Auslöser war ein Papier aus dem Haus von Bremens Gesundheitssenatorin Tine Wischer. Ihr Mitarbeiter Matthias Gruhl hatte einen Bericht geschrieben über die ambulante ärztliche Versorgung in der Stadt Bremen. Rainer Müller, Sozialmediziner am Zentrum für Sozialpolitik der Uni Bremen, nahm dies jetzt zum Anlaß in seinem Gesundheitspolitischen Kolloquium mit allen Parteien über Fragen der ambulanten Versorgung nachdenken zu lassen.

Mitte dieser Woche war Hermann Schulte-Sasse zu Gast: Es war ein Heimspiel des Stabsleiters „Medizin“ im Bonner AOK-Bundesverband. Lange war der smarte Mediziner in der pharmakologischen Abteilung des Bremer Sankt Jürgen Krankenhaus tätig gewesen, bevor er zur AOK wechselte.

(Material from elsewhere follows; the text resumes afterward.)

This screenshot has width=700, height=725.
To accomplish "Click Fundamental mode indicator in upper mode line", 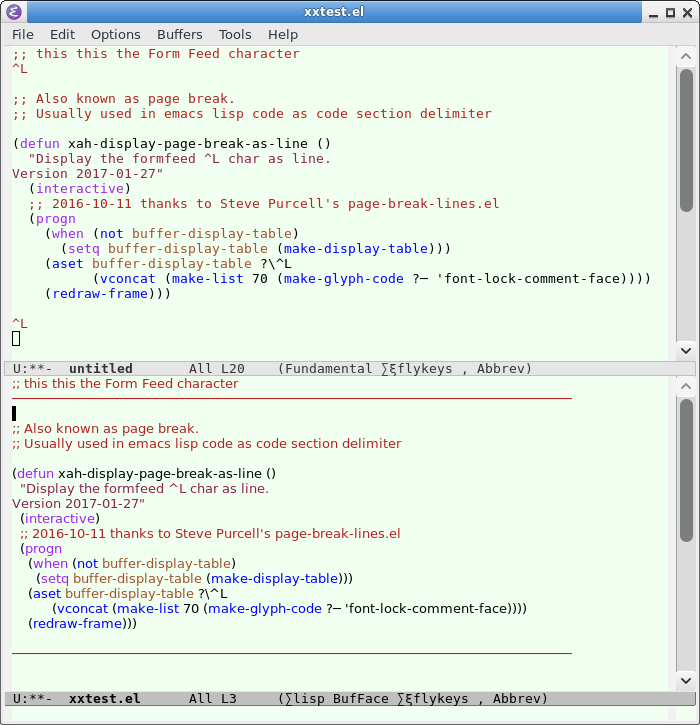I will pos(328,369).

Eingeladen worden war Schulte-Sasse, um über seine Erfahrung mit der Vernetzung von niedergelassen Ärzten in Deutschland zu berichten. Konkreter: Von den eher zarten Modellpfänzchen in Deutschland, die er für seinen Arbeitgeber, die AOK, in den vergangen Jahren ankurbelte, um die Krankenhausaufenthalte seiner Versicherten zu verkürzen. Die nämlich kosten Geld und sind oft ganz unnötig, finden die Krankenkassen. Da gibt es zum Beispiel in Frankfurt das Experiment mit Krankenschwestern, die im Dienst der Krankenkassen gemeinsam mit den Hausärzten PatientInnen beraten. Casemanagement heißt das neudeutsch – und soll Arzt-Besuche mindern und eine Überweisung ins Krankenhaus unnötig machen. Doch die Herz-Kreislauf-PatientInnen im Frankfurter Modelprojekt, so Schulte-Sasse bedauernd, hielten sich oft nicht an die Telefontermine, die hochqualifizierten Krankenschwestern tuteten häufig ins Leere.

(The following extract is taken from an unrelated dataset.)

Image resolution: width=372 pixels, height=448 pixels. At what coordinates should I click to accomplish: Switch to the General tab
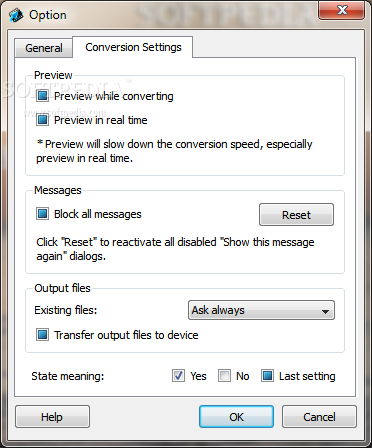click(44, 48)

Auch bei Schulte-Sasses Lieblingsprojekt in Thüringen ist der PatientInnen-Goodwill das A und O fürs Gelingen. Im Mittelpunkt standen Diabetes-Fälle. Der Clou der Geschichte: Die Bezahlung sowohl der Hausärzte als auch der Diabetes-Fachärzte wurde an ein streng definiertes „qualitätsgerechtes Verhalten“ gekoppelt. Ein fester Kriterienkatalog, der vorschrieb, unter welchen Bedingungen die Überweisung an den Facharzt oder gar ins Krankenhaus – vor allem die Rückkehr zum Hausarzt – angesagt ist. Aushebeln wollte die AOK damit die alte Hausärzte-Erfahrung mit PatientInnen, die sie an Fachärzte überwiesen hatten: „Vom Feindflug nicht zurückgekehrt.“ Ein thüringer Experiment mit guten Erfolgen, findet der Stabsleiter Medizin; nur gebe es leider kaum Möglichkeiten, die Erkenntnisse von dem Diabetes auf weitere Bereiche der Medizin zu übertragen: Denn wo sei man sich sonst schon noch so einig über die Behandlungsmethoden?

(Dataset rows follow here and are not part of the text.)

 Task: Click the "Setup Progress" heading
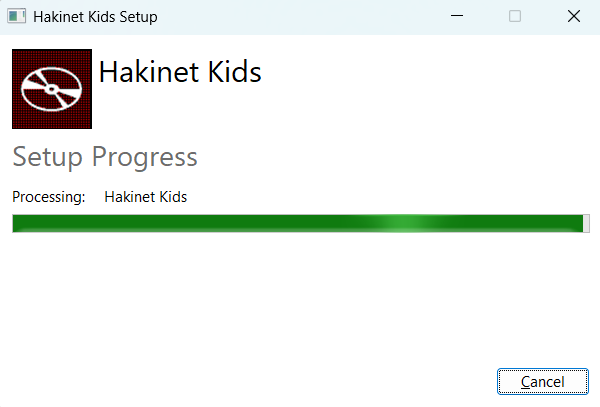104,157
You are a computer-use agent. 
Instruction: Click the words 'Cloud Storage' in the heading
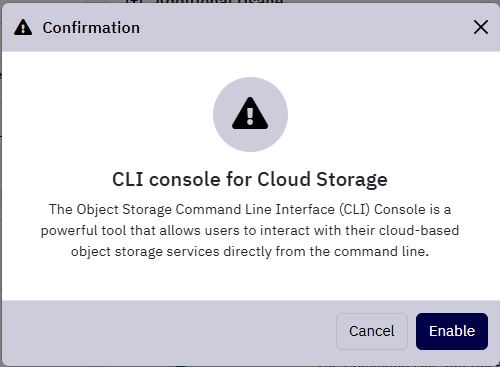(x=322, y=180)
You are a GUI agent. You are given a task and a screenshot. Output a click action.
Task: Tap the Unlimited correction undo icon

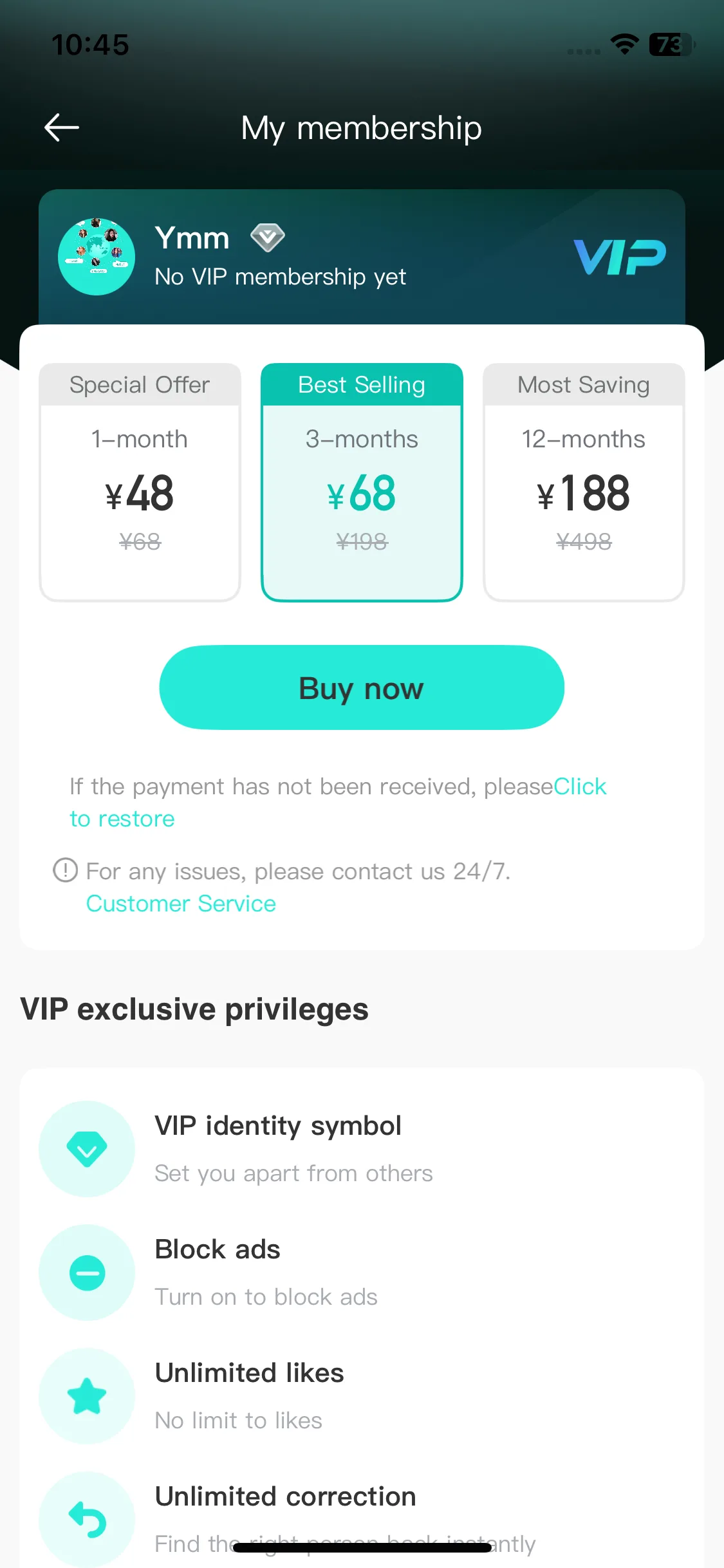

Monokausale Denkmuster und ein veraltetes Bild vom „gehorsamen Patienten“ waren denn auch die Hauptvorwürfe, die der Referent aus dem Publikum zu hören bekam. „Was 'Qualität' ist, bestimmt nicht das System, sondern die PatientIn, mit ihren Wünschen“, formulierte pointiert einer der Zuhörer: Wenn ein Diabetiker sich weigere, die strengen Vorschriften einzuhalten, sei dies gegebenenfalls seine persönliche Entscheidung für eine bessere Lebensqualität – im Falle des vorgestellten Modellprojektes hieße das, daß seinem Hausarzt wegen 'falscher Behandlung' die Zuwendungen gekürzt werden – oder wolle die AOK dann etwa dem Patienten an den Kragen gehen? Dies verneinte Hermann Schulte-Sasse kategorisch. Ziel der Modellprojekte „vernetzte Praxen“ sei es Krankenhausbetten einzusparen. Je mehr, desto besser. Und natürlich nicht auf Kosten der PatientInnen. ritz

Die nächste Veranstaltung „Ethik und Medizin“ ist am 24. Juni um 20 Uhr im Barkhof Raum 3260.